Reorganisation of assembly operations to create our 'Centre of Engineering Excellence' at Knowsley.
E-commerce and Business Intelligence The Flowtechnology operation has always been innovative in its use of e-commerce and our website is fully integrated to our stock control systems. With 64% of Flowtechnology customers ordering online in the UK we are committed to continually improving the customer website and will be launching a new website in 2016.

Business intelligence initiatives create insight which enables us to improve our products, our inventory management and pricing strategies.
First in the industry to introduce a mobile App in 2015. This features basic mobile phone ordering plus bar code scanning and technical sheet downloads.

Global data repository project initiated.

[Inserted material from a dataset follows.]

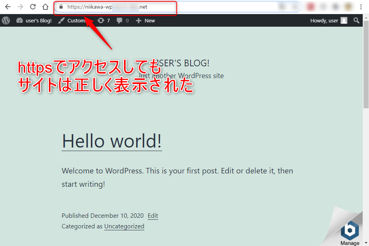
Task: Click the updates icon showing 7
Action: pyautogui.click(x=101, y=20)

Invested in creating data cubes linking warehouse and logistics data.
Brand positioning Brand and the ability to maintain and build a reputation is critical to our long term development. For all future acquisitions, brand and reputation will be paramount with the intention to maintain any local company branding and build on its existing position.

Product brand expansion continues to be a key strategy for the Group.
Acquisitions since flotation have strong brand names within their sectors and remain operationally independent under the original name and corporate branding.

Eight new Exclusive Brands were added to our portfolio, now twenty six brands in total.

SUMMARY

The year has seen a period of continued strong development with an uplift in revenue of 19% over the previous year, our first as a PLC, and a 65% improvement in operating profit.  At the same time, we can safely say that 2015 was a challenging year for all, with continued pressure being exerted on the industrial marketplace driven by the crisis in oil and gas markets and all its associated industries. In addition this has been linked to more volatile currency fluctuations between sterling and our main trading partners.

Therefore, the result achieved gives a clear indication of the resilience of our core activities, and we firmly believe represents a creditable outcome for the business as a whole.

The original strategy presented at IPO in 2014, was to deliver profitable growth while maintaining consistent high levels of service to our diverse customer base - this remains our core philosophy. Whilst our acquisition activity has been fruitful, there continues to be significant opportunity to achieve organic growth through a wide range of revenue enhancing development programmes linked to this focused acquisition strategy.

ACQUISITIONS

Our strategy has assisted us to further increase market penetration and positioning. In 2014 when we acquired Primary Fluid Power we were able to establish a firm footing in the distribution of technically advanced hydraulic components and power packs. During 2015, by adding Albroco and Nelson Hydraulics, we had the critical mass to form a 'Power Motion Control' division (PMC) thus giving us an overall advantage in the marketplace through the creation of an OEM-focused hydraulic specialist, backed by a strong technical offering, across a wide and varied customer base. The integration of Albroco and Nelson has been extremely smooth with the process beginning to deliver a series of synergies in addition to the new income streams brought into the Group.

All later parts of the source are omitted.